Maestro Luwin passò due dita sotto la catena, nel punto in cui gli aveva scavato il collo. «Bran, se tu solamente passassi un po’ più di tempo con gli altri bambini…»

«Io li odio, gli altri bambini» ribatté Bran, alludendo ai Walder. «Ti ho ordinato di mandarli via.»

«I giovani Frey sono i protetti della lady tua madre.» Luwin si rabbuiò. «Sono stati mandati qui per essere allevati a Grande Inverno dietro suo preciso ordine. Non spetta a te cacciarli, né sarebbe una cosa gentile da fare. Inoltre, una volta via di qui, dove potrebbero mai andare?»
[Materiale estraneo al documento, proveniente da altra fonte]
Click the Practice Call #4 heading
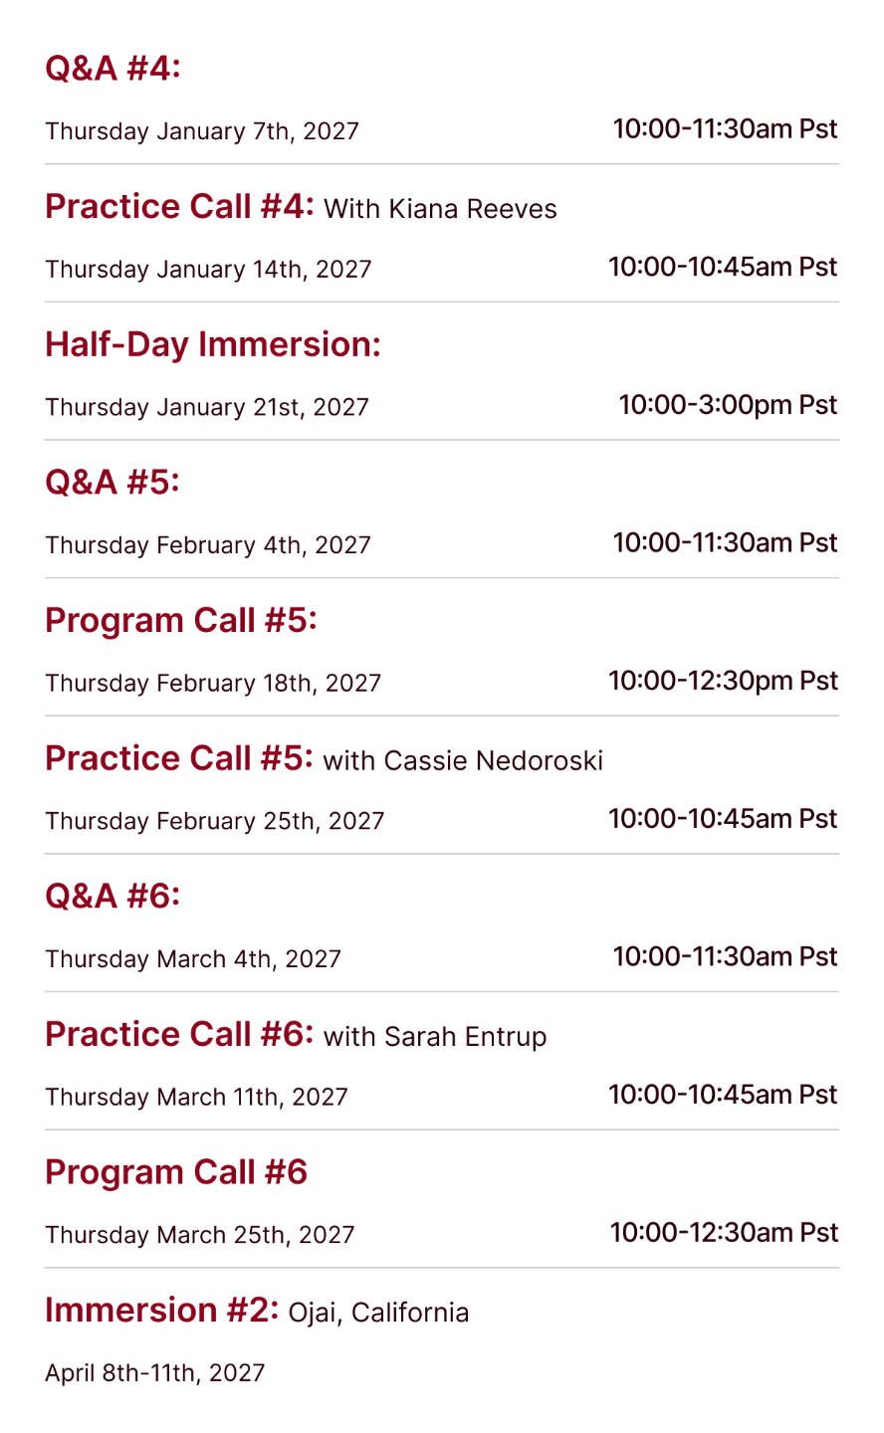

«A casa. È colpa loro se tu non mi permetti di tenere Estate.»

«Non è stato il ragazzo Frey a chiedere di venire attaccato» replicò il maestro. «Nemmeno io lo avevo chiesto.»

«È stato Cagnaccio a morderlo.» Il grande meta-lupo nero di Rickon era talmente feroce da spaventare persino Bran. «Estate non ha mai attaccato nessuno.»

«Estate ha squarciato la gola di un uomo in questa stessa stanza, o forse te ne sei dimenticato? La verità è che quei simpatici cuccioli che tu e i tuoi fratelli trovaste nella neve adesso sono cresciuti, sono diventati belve pericolose. I ragazzi Frey dimostrano saggezza nel diffidare di loro.»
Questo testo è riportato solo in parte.